Sorry, I just couldn’t resist writing a headline that ridiculous. And that’s the scary party– there are people who will think it’s serious. In all seriousness, Joey Crack and Hill Dog aren’t planning pizzagate. No, no, they’re most likely lizard people (Google it) planning their return to the mother ship. Obviously.
Now that I got that out of my system, let’s break down what’s actually going out here. There is just so much happening in this photo I can’t fully wrap my head around it. So let’s just move from left to right, shall we?
We start with this bald fellow on the left, who looks like he’s getting an earful of Slick Willy. He’s got a grin on his face, so Bill is either telling him a joke, an old sex story, or a combination of both.
As for our boy, the man, the myth, the legend, Slick Wild Wild West Willy, his face screams ‘I’m telling a story that I think is awesome.’ Gotta feel for Bill too, as Hillary losing was a bigger L for him than it was for her. If Hillary had become the president, Bill would have essentially spent the next four years in the White House just straight kickin’ it. While Hillary would be out globetrotting and taking care of diplomatic duties, Bill would be feet up in the Oval Office hitting on all the interns. Now? Now, he’s stuck with Hillary every day till the grave. Huge L.
Now for the centerpiece of the photo: Hill Dog. Looks like ole’ Hillary has really cut loose since losing to the Donnie. She looks WASTED. Turnt. Lit. F*cked up. All those slang words the kids use these days, those are all how she looks. I mean, a couple weeks ago she was a shoe-in to become our nation’s first female commander-in-chief, now she’s chilling with Fat Joe. Talk about a fall from grace. Imagine what that does to the psyche… I’d be boozing hard as f*ck too. I’m fully team #HillaryHittingTheBottle.
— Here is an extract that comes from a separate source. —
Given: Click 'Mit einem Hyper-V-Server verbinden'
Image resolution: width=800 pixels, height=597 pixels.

Chick in the middle of these two LEGENDS is cosmetic dentist Mojgan Fajiram. Don’t know enough about her to make any jokes, so we’ll move on.
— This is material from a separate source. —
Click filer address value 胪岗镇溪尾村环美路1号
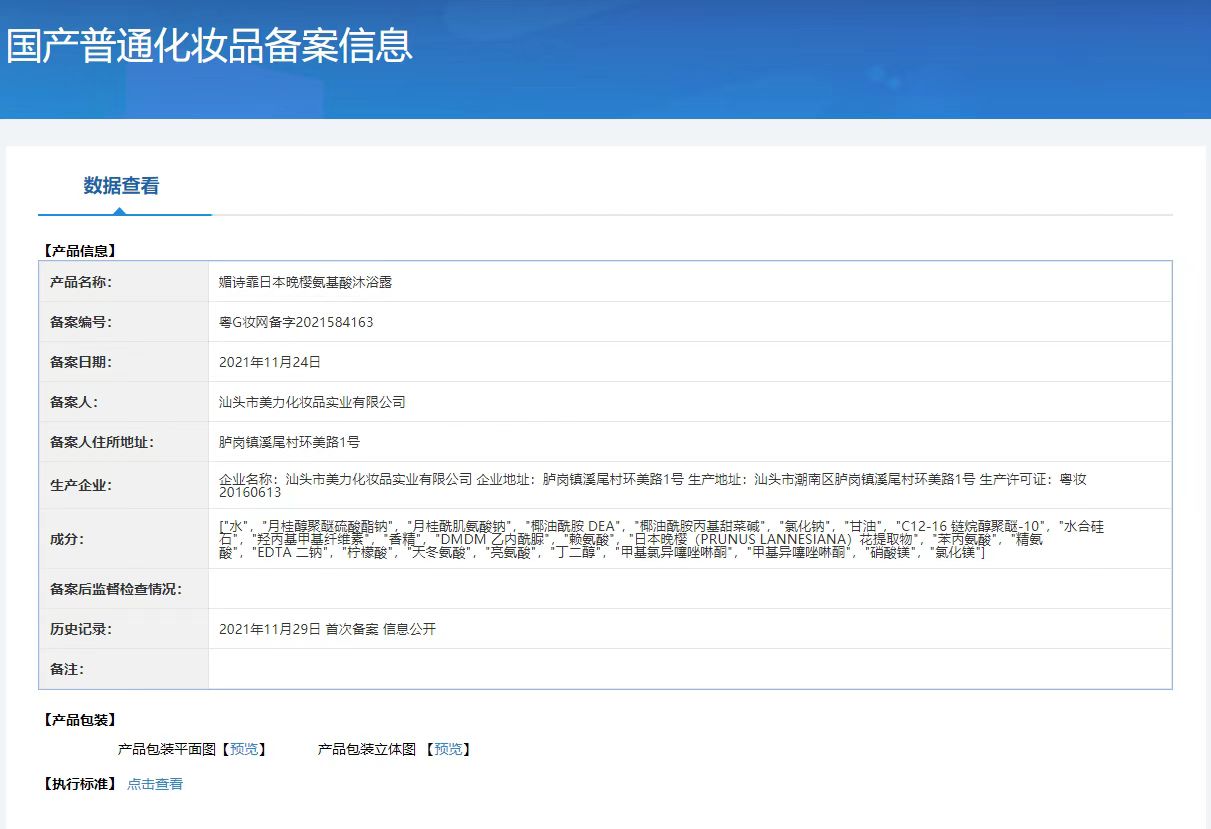Image resolution: width=1211 pixels, height=829 pixels. coord(289,442)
Finally, we’re at Fat Joe. WHAT is Fat Joe doing here? And by here, I mean Ralph Lauren’s exclusive New York restaurant, The Polo Bar. You’ve got an ex-president in one corner, a runner-up president in another, Christie Brinkley’s old yet fineeeee ass is at the bar, and then you have 46-year-old “Lean Back” rapper Fat Joe. Something’s off here. Is Joey Crack the mastermind behind pizzagate? Maybe he’s in talks to be Hillary’s 2020 running mate? Who knows? I don’t. But what I do know is that this picture is f*cking hilarious.